VIVIANE CALLIER
Cuando el padre del fotógrafo Justin Jin tuvo una urgencia médica a finales de noviembre en su casa, en China, Jin, que vive en Bélgica, enseguida se subió a un avión para estar a su lado. Pero la pandemia de COVID-19 convirtió un viaje normalmente sencillo en un calvario de dos semanas y media.

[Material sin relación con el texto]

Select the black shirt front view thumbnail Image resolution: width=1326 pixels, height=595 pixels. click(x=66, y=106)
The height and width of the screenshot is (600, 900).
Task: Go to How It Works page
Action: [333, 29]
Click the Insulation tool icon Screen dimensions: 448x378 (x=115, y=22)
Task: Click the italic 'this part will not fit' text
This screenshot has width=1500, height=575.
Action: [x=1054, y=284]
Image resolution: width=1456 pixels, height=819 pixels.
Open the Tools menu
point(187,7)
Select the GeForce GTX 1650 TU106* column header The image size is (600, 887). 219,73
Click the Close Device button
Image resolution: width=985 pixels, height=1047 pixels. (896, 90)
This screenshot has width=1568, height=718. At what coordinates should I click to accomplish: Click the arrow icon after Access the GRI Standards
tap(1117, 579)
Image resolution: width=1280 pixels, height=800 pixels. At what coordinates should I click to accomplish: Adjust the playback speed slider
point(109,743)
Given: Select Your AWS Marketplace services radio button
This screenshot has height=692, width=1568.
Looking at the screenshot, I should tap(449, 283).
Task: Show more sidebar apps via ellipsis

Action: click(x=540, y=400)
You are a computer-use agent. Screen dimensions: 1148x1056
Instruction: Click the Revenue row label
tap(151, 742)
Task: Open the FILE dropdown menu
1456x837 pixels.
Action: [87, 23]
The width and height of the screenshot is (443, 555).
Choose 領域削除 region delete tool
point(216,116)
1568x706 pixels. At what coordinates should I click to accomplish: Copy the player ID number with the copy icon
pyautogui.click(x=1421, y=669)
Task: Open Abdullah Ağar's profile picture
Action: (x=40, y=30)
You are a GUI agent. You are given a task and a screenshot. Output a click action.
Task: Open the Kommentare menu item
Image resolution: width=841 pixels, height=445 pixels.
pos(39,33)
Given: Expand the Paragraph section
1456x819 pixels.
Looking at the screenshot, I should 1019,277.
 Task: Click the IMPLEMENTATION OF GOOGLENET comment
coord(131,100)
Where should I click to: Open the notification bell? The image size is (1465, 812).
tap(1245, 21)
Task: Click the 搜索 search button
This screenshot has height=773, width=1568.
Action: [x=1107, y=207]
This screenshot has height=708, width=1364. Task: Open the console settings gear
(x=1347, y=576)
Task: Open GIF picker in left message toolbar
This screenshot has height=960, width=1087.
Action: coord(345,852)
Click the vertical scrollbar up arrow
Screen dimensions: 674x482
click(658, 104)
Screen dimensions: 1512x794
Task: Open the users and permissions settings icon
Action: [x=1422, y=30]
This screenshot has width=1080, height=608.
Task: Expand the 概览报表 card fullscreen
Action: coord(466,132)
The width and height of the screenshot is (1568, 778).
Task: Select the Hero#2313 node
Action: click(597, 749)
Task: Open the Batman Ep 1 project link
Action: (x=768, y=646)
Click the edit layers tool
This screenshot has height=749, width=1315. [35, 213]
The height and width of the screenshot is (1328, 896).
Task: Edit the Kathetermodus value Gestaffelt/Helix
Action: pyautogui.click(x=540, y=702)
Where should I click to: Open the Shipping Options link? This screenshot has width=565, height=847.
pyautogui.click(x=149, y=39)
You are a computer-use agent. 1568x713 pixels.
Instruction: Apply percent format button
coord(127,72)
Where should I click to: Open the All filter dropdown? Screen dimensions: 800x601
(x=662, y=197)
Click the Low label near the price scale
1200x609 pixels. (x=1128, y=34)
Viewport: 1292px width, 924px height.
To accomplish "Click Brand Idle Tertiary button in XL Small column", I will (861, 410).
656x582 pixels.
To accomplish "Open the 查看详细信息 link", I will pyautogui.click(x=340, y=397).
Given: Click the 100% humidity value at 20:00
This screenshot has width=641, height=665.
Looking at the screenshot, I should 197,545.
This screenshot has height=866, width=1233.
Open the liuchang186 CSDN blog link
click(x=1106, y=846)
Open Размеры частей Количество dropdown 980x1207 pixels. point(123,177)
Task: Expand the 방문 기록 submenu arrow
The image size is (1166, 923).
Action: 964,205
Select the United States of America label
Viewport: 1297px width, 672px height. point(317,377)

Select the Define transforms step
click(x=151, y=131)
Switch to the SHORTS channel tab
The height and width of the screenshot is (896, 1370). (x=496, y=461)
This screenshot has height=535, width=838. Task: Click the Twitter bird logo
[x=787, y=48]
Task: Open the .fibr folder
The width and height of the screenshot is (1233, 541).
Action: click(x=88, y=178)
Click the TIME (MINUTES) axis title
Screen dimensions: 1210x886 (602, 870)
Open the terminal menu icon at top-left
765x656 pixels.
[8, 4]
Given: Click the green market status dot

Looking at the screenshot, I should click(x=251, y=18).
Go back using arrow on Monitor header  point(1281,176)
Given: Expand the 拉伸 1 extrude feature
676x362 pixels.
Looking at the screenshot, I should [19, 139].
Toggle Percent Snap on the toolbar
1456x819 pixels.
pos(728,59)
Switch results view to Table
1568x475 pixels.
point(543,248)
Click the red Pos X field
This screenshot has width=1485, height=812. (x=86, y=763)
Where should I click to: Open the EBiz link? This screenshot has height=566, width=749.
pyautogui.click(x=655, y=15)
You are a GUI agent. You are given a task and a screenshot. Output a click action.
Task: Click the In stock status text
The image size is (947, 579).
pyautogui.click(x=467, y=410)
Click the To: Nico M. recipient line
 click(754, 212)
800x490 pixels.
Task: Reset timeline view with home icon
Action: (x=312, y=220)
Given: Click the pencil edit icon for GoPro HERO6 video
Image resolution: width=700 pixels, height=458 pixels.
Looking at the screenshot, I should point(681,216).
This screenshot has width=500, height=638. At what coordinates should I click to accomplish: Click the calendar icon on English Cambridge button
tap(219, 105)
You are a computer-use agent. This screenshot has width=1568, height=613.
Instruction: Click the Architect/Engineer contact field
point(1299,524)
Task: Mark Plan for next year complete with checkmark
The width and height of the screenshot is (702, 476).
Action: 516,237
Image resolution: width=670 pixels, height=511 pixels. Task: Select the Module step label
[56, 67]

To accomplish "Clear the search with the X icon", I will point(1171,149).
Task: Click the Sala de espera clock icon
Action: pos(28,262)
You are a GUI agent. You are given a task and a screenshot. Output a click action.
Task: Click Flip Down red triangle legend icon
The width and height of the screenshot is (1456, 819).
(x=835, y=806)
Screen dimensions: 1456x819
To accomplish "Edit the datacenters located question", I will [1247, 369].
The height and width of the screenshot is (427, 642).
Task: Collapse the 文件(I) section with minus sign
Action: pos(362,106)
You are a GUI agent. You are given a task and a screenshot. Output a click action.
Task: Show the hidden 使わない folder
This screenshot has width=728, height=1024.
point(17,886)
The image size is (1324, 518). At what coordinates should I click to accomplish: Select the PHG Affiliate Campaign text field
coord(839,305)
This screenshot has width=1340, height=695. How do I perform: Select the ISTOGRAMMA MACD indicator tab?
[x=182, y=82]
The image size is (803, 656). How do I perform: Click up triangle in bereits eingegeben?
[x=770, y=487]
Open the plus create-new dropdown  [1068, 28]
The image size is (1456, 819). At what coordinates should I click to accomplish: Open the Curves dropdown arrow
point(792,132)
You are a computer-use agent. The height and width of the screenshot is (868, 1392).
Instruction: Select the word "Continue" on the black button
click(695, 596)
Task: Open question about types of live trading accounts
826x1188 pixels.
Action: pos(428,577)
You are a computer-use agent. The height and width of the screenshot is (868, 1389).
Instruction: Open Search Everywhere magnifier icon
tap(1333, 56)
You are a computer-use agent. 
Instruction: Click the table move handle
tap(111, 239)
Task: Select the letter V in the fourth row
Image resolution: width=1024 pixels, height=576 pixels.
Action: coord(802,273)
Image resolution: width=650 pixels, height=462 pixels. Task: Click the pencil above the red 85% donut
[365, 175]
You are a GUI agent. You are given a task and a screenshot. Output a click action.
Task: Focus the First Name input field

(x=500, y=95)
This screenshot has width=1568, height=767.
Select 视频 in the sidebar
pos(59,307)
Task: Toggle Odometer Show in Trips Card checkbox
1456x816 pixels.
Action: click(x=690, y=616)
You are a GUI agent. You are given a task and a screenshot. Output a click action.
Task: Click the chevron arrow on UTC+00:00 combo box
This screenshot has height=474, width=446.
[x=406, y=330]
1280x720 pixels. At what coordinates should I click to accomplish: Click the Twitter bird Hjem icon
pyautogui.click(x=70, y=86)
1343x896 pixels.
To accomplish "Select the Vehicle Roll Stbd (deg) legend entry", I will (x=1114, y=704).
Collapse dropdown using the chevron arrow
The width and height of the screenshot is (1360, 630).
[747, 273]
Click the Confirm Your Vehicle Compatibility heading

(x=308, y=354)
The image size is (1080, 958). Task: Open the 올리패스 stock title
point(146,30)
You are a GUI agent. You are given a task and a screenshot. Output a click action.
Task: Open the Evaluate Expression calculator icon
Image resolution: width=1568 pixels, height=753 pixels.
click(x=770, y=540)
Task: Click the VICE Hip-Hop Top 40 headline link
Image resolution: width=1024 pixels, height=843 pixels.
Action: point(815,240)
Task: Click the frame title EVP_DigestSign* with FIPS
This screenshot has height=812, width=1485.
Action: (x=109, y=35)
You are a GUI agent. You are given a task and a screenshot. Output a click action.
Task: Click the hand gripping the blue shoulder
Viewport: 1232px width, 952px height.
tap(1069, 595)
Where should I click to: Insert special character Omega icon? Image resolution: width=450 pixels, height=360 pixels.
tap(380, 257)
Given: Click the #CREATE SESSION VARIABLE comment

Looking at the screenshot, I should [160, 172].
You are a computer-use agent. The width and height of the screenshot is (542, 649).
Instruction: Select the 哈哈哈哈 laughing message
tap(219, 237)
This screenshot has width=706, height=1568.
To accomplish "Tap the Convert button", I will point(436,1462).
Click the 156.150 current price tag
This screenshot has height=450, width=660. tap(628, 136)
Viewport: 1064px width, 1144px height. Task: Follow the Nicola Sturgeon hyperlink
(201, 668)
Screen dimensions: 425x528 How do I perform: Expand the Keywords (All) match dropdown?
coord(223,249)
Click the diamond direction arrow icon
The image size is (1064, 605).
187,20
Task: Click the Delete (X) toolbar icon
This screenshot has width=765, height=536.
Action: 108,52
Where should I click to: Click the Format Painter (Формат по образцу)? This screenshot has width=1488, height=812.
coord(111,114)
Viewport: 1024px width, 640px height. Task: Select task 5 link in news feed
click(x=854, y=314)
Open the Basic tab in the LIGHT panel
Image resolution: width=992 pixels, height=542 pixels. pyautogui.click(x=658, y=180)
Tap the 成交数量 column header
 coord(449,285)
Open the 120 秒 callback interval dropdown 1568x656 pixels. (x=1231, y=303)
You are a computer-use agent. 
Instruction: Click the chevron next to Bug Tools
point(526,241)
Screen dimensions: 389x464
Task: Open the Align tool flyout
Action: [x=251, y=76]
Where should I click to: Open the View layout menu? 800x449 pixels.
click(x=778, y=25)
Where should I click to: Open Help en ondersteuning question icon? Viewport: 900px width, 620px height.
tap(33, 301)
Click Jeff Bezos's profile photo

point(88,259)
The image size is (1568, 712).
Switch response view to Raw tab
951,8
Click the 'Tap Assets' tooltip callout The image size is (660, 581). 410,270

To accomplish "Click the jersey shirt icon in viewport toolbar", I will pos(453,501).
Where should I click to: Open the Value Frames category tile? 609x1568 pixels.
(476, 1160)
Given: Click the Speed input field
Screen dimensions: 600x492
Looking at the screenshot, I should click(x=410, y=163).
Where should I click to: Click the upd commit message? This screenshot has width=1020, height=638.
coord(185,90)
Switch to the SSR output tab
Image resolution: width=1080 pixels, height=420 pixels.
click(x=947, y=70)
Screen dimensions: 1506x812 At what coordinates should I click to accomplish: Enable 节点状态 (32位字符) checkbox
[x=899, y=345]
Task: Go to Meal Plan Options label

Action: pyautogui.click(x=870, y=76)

En China, el virus está controlado, así que el gobierno ha establecido una serie de medidas minuciosas para impedir que los viajeros reintroduzcan la enfermedad. Cuarenta y ocho horas antes de subirse al avión, Jin tuvo que hacerse dos tipos de pruebas de COVID-19, una de anticuerpos con un pinchacito en el dedo y una prueba genética con un hisopado nasal.
FOTOGRAFÍA DE JUSTIN JIN
Subió los resultados a una aplicación para que la embajada china los aprobara antes de viajar. En el vuelo, todos auxiliares estaban cubiertos de pies a cabeza con equipo de protección individual. Al llegar, se hizo otra prueba a los pasajeros, que después fueron trasladados a un hotel para la cuarentena, donde permanecerían bajo estricta vigilancia durante 14 días independientemente de los resultados de la prueba.
Cuando Jim bajó por la rampa hacia el avión, la tripulación de cabina lo recibió vestida de pies a cabeza con equipo de protección individual para protegerse a sí mismos y a los pasajeros. También permite que la tripulación no tenga que ponerse en cuarentena al llegar.
La cuarentena en el hotel fue estricta: aislaban a cada pasajero en una habitación y las puertas estaban vigiladas por una cámara para alertar de inmediato al personal de seguridad si alguien salía. Las habitaciones y los pasillos se fumigaban cada vez que llegaba alguien nuevo. Las comidas se entregaban en la puerta y los médicos acudían dos veces al día durante 14 días para realizar controles de temperatura. Jin recibió un cubo y desinfectante para esterilizar el retrete antes de tirar de la cadena.
«Me sentí como un espécimen abducido en un ovni, porque todo el mundo me trataba con mucho cuidado», afirma Jin.